An illustration shows a 3-D triangular prism. The edges that are not visible are represented by dashed lines. The length and base of the triangular prism measures 12 centimeters and 4 centimeters. The perpendicular height h measures 6 centimeters, and the sides of the triangular face measures 7 centimeters.
Jordan purchased a piece of fabric that is 18 cm by 18 cm to make a tent for her little sister’s dolls.
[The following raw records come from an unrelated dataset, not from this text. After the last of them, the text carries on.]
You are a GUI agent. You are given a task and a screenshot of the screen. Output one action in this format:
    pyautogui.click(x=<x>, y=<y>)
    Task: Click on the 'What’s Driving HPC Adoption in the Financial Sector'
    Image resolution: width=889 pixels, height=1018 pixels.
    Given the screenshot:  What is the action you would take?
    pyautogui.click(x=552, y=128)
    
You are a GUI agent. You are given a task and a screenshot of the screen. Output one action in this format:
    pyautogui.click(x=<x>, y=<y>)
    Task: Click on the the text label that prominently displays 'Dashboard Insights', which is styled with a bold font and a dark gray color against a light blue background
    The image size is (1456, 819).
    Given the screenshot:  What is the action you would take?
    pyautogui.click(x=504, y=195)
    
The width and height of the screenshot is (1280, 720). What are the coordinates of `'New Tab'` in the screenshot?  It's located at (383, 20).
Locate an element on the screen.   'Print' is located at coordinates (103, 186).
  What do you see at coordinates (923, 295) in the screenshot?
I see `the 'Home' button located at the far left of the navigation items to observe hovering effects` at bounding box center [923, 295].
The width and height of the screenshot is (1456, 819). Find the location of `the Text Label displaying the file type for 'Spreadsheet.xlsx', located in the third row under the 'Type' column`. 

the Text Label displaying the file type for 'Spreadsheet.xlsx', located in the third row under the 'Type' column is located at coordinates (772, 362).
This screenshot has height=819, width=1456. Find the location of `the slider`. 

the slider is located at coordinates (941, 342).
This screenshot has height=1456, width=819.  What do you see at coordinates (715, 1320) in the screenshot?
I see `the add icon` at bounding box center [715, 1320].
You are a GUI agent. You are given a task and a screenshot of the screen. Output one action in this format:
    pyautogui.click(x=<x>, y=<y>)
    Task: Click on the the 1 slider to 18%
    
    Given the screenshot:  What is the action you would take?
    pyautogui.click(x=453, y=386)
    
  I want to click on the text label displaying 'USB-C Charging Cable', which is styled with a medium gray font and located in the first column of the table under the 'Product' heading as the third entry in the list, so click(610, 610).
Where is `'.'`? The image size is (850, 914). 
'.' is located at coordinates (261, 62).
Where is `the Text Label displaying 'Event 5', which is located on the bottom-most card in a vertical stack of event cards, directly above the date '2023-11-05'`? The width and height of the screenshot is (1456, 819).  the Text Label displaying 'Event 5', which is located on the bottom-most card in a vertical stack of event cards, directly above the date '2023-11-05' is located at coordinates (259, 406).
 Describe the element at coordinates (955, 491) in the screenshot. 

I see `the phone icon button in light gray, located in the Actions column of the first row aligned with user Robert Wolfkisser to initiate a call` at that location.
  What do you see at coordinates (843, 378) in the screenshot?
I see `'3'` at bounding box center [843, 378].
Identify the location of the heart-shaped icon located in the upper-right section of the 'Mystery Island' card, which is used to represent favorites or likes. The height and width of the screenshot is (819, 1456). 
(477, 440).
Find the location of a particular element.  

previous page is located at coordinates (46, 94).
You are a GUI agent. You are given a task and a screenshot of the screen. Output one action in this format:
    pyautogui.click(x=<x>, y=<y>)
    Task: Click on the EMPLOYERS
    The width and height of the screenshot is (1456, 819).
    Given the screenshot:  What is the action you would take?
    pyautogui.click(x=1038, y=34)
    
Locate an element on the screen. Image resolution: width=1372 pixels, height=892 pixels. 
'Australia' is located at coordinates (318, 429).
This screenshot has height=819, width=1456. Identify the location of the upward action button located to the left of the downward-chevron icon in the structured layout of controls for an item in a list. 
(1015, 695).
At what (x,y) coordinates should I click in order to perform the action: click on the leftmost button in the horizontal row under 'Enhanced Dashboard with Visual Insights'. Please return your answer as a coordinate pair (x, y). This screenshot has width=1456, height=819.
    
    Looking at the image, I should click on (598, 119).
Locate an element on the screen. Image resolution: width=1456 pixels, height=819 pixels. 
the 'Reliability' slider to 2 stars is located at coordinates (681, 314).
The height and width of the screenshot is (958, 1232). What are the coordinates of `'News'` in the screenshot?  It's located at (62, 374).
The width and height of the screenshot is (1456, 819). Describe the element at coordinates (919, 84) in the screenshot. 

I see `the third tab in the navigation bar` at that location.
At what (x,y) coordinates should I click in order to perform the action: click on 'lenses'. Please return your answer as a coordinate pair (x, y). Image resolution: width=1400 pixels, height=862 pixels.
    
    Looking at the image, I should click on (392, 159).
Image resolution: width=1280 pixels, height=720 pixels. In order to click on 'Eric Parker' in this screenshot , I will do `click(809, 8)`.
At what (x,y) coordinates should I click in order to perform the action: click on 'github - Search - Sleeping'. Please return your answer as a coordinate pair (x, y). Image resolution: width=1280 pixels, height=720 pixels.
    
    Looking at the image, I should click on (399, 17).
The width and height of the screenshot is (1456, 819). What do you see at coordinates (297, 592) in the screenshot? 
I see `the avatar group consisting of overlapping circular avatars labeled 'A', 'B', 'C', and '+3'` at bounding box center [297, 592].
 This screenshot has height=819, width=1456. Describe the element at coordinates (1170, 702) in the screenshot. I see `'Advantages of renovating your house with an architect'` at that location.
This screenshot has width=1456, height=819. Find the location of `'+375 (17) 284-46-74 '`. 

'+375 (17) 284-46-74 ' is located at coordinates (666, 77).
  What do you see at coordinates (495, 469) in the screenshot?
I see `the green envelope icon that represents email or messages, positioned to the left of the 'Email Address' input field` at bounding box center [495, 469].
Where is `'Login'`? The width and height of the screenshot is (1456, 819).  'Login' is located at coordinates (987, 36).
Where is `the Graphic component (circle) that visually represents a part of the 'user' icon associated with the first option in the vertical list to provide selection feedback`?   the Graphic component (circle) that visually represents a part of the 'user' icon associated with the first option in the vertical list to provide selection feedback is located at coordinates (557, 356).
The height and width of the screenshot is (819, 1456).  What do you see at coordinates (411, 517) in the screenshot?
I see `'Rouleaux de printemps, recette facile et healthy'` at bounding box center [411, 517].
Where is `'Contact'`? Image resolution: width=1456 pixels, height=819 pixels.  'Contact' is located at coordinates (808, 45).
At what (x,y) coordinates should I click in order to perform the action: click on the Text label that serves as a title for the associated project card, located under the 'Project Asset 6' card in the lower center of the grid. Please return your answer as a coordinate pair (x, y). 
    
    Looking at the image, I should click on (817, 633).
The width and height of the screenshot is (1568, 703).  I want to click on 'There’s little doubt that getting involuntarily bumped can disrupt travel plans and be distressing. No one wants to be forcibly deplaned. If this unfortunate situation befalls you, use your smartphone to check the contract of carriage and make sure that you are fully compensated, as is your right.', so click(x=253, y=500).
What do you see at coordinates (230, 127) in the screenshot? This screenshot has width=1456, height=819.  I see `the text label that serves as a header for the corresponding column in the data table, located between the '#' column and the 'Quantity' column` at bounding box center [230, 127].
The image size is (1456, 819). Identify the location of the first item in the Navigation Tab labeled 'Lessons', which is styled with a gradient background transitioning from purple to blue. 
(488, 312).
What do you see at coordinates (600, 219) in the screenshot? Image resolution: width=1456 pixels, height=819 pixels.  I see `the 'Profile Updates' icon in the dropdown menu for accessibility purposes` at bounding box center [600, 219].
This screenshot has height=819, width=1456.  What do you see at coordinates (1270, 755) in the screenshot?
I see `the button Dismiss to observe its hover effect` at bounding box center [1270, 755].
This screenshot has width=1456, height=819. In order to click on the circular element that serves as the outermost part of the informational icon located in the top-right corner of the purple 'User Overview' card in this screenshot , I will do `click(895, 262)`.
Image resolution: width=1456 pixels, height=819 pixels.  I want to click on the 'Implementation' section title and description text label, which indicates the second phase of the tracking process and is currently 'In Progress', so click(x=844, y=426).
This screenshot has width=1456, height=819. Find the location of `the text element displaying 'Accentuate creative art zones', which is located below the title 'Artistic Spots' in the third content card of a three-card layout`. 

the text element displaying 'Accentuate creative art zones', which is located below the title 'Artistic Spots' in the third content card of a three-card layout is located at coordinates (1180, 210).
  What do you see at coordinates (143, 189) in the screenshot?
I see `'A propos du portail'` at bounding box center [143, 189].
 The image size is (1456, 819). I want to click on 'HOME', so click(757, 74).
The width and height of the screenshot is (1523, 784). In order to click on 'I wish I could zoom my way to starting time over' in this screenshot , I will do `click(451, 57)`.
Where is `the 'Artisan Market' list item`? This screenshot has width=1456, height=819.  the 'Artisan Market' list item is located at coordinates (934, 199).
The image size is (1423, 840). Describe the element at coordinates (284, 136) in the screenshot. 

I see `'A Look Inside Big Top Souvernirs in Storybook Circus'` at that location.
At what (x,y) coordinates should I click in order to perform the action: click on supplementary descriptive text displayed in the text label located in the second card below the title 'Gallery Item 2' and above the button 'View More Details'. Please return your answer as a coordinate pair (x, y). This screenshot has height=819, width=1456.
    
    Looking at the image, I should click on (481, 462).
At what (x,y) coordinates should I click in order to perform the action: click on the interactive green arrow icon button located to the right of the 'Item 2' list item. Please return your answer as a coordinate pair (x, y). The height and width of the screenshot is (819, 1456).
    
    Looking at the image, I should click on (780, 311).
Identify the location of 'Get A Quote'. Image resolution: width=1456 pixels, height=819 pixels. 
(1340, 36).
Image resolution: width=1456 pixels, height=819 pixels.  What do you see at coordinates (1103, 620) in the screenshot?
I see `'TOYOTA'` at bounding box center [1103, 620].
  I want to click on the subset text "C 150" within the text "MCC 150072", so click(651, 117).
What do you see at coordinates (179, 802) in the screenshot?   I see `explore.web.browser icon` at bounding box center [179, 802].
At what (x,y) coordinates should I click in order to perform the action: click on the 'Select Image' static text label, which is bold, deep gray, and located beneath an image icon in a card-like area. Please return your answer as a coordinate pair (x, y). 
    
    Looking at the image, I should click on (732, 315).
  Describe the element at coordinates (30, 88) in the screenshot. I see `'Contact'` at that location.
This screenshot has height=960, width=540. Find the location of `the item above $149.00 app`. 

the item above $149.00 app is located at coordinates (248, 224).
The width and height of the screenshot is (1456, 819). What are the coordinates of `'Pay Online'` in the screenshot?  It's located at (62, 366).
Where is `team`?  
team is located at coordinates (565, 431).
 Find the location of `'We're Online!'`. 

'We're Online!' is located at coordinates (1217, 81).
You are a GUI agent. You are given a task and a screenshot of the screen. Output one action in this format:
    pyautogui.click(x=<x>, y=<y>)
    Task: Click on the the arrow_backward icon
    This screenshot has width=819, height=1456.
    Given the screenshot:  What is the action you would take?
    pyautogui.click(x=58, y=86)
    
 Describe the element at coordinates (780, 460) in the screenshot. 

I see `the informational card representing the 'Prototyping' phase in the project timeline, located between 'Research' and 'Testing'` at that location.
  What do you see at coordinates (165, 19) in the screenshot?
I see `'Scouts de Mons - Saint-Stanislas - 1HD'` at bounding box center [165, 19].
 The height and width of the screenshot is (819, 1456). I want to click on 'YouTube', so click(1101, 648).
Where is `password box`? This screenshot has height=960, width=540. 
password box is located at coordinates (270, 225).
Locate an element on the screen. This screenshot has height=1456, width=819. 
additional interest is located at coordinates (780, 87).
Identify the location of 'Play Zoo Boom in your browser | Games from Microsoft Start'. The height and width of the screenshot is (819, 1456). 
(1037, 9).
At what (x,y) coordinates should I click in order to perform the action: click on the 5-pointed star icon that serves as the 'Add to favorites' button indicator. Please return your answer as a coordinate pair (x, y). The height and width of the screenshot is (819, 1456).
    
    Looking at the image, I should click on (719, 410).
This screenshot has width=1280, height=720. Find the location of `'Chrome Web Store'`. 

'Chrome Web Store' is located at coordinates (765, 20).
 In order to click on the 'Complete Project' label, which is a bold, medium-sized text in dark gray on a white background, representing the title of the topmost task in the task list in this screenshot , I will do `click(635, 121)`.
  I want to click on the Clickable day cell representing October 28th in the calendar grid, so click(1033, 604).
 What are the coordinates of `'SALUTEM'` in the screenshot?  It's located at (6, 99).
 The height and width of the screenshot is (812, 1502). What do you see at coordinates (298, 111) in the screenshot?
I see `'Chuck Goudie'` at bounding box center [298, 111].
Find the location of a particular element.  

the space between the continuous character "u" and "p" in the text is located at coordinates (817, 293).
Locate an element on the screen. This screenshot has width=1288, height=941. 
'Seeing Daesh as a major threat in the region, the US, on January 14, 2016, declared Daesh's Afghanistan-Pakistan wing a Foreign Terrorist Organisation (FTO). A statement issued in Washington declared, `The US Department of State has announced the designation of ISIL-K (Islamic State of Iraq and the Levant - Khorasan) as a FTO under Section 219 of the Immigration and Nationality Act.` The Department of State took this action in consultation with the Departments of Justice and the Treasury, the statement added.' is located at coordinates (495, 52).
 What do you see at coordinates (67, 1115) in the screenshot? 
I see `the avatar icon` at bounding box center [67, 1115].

Using the dimensions for the tent-shaped triangular prism, how much fabric will be left over?
To find out how much fabric will be used for the tent-shaped triangular prism, we need to calculate the surface area of each face of the prism and add them together.
The formula for the surface area of a triangular prism is:
2 * base area + base perimeter * height
First, we calculate the base area of the triangular prism:
Base area = (1/2) * base * height
Base area = (1/2) * 4 * 6
Base area = 12 cm^2
Next, we calculate the base perimeter of the triangular prism:
Base perimeter = 3 * side
Base perimeter = 3 * 7
Base perimeter = 21 cm
Now, we calculate the total surface area of the triangular prism:
2 * 12 + 21 * 12
= 24 + 252
= 276 cm^2
Jordan's fabric is 18 cm by 18 cm, so the total fabric area is:
18 * 18 = 324 cm^2
Therefore, the amount of fabric leftover after making the tent-shaped triangular prism would be:
324 - 276 = 48 cm^2
Jordan will have 48 cm^2 of fabric leftover.